Manque de transparence, absence d’« imputabilité », lois désuètes et volonté politique presque inexistante. Les scientifiques qui conseillent le ministre de l’Environnement pour assurer la protection des espèces menacées recommandent une révision majeure du cadre législatif québécois, devenu carrément inefficace.

Une critique sévère

Cinq des six membres du Comité aviseur sur les espèces fauniques menacées ou vulnérables du Québec viennent de publier un article dans la revue scientifique FACETS, publication officielle de la Société royale du Canada. Le texte critique sévèrement les nombreux échecs du gouvernement du Québec à protéger ses espèces menacées et propose « neuf recommandations urgentes afin de rendre plus efficaces les efforts de conservation des espèces en situation précaire sur le territoire québécois ». Les signataires sont Fanie Pelletier, Pierre Dumont, Joanie Van de Walle, Daniel Jauvin et David Rodrigue, tous nommés par le ministre de l’Environnement, Benoit Charette, en 2022.

« Rien n’a changé »

PHOTO FRANÇOIS ROY, ARCHIVES LA PRESSE

Le biologiste David Rodrigue est l’un des membres du Comité aviseur sur les espèces fauniques menacées ou vulnérables du Québec.

Pour le biologiste David Rodrigue, ce texte dans FACETS, et ses neuf recommandations, est en quelque sorte une ultime tentative pour faire bouger les choses au gouvernement du Québec. Malgré quelques annonces faites par Québec au moment de la COP15 sur la biodiversité, qui s’est tenue à Montréal en décembre 2022, il juge qu’il y a toujours une absence de volonté politique pour protéger les espèces vulnérables. Il y a aussi un cadre législatif inefficace que le gouvernement Legault semble peu pressé de moderniser, souligne-t-il. « On a exposé quelques problèmes publiquement en 2022 et le gouvernement a réagi. Mais on est revenus au même point, on n’a rien changé dans le fond », constate David Rodrigue.

Des problèmes de transparence et d’« imputabilité »

« Trois des principaux obstacles à la protection des espèces sauvages en situation précaire au Québec sont l’absence de transparence, la lenteur du processus de désignation et le manque d’imputabilité du ou de la ministre responsable face aux décisions relavant de ce processus », écrivent les auteurs de l’article intitulé « Cadre législatif québécois pour la protection des espèces sauvages en situation précaire : évaluation, critique et recommandations pour une révision majeure ». Alors qu’au fédéral, les recommandations des comités chargés de conseiller le gouvernement sont publiques, le processus est totalement opaque au Québec. Les recommandations du comité sont transmises au sous-ministre responsable, qui peut les accepter ou les refuser sans aucune justification ni communication publique, signale-t-on.

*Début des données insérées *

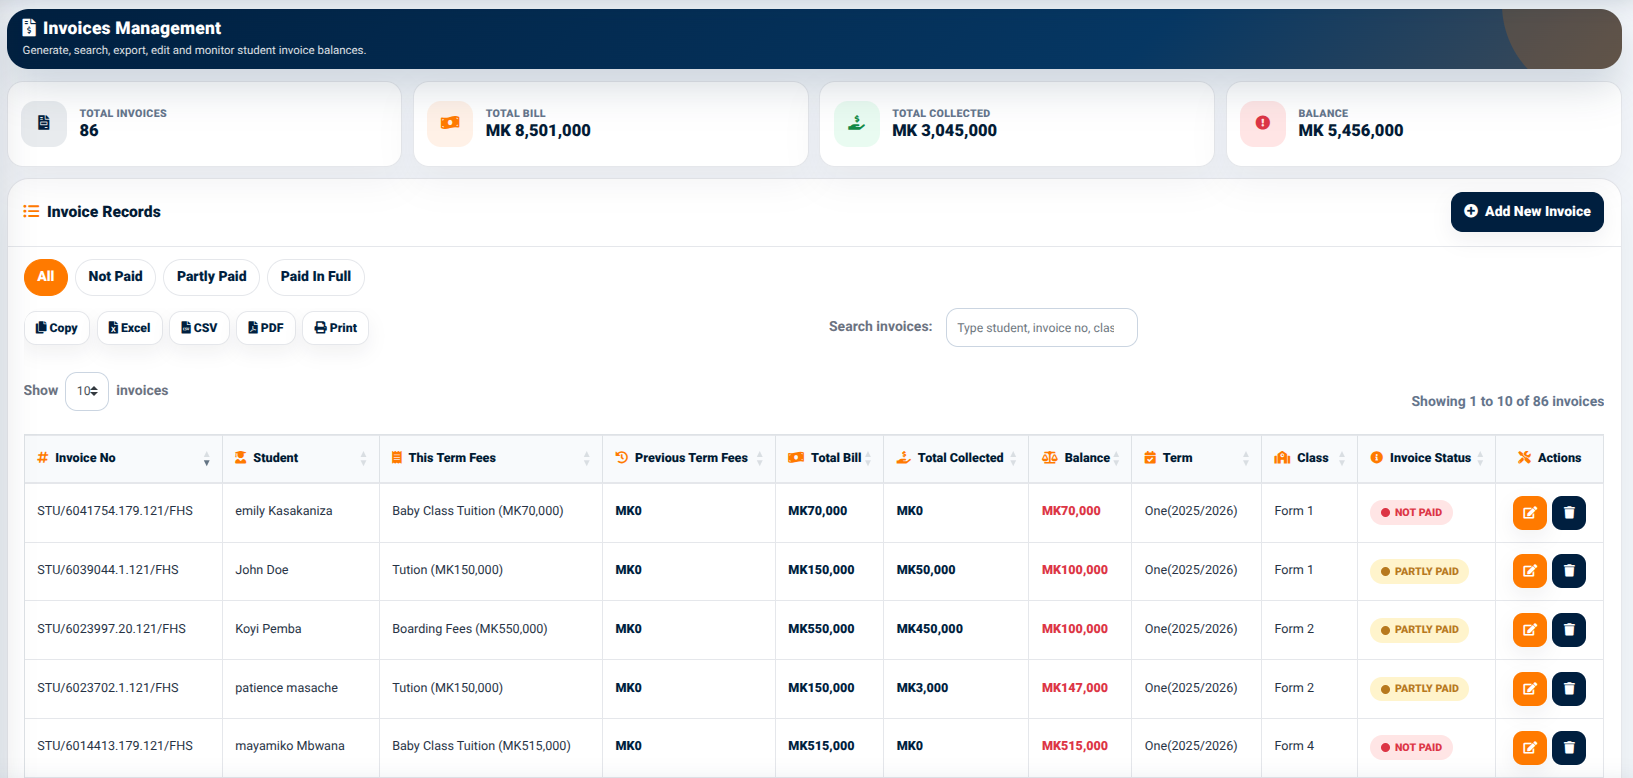Image resolution: width=1633 pixels, height=778 pixels.
Task: Open the Show entries count dropdown
Action: 87,391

S’inspirer du modèle fédéral

Si la première recommandation des scientifiques vise la transparence, la deuxième s’attaque au manque de responsabilité du ministre. En effet, le ministre Benoit Charette n’a actuellement aucune obligation de désigner officiellement une espèce comme menacée ou vulnérable après une recommandation de son comité. Au fédéral, le ministre responsable a neuf mois pour rendre sa décision, faute de quoi la recommandation du Comité sur la situation des espèces en péril au Canada (COSEPAC) est officiellement déployée. Des délais légaux plus stricts sont aussi requis au Québec pour la désignation des espèces, plaide-t-on. On suggère d’ailleurs une révision en profondeur de la Loi sur les espèces menacées ou vulnérables, de la Loi sur la conservation et la mise en valeur de la faune et des règlements qui en découlent.

Un « contraste majeur » entre Québec et Ottawa

Selon David Rodrigue et Fanie Pelletier, professeure au département de biologie de l’Université de Sherbrooke, la transparence est l’élément clé de toute réforme des mécanismes de protection des espèces menacées au Québec. « Je siège au COSEPAC depuis plusieurs années et il y a un contraste majeur entre Québec et le fédéral », affirme Mme Pelletier. Mais Québec pourrait rapidement changer la donne côté transparence, avance-t-elle. « On n’a pas besoin de changer la loi pour ça. Ça pourrait arriver dès demain avec une volonté politique. » Pour les deux experts, la suite des choses risque d’influencer leur décision de continuer ou non leur travail au comité consultatif. « Si rien ne change, ils vont avoir de la misère à trouver du monde [pour siéger au comité] », affirme Fanie Pelletier.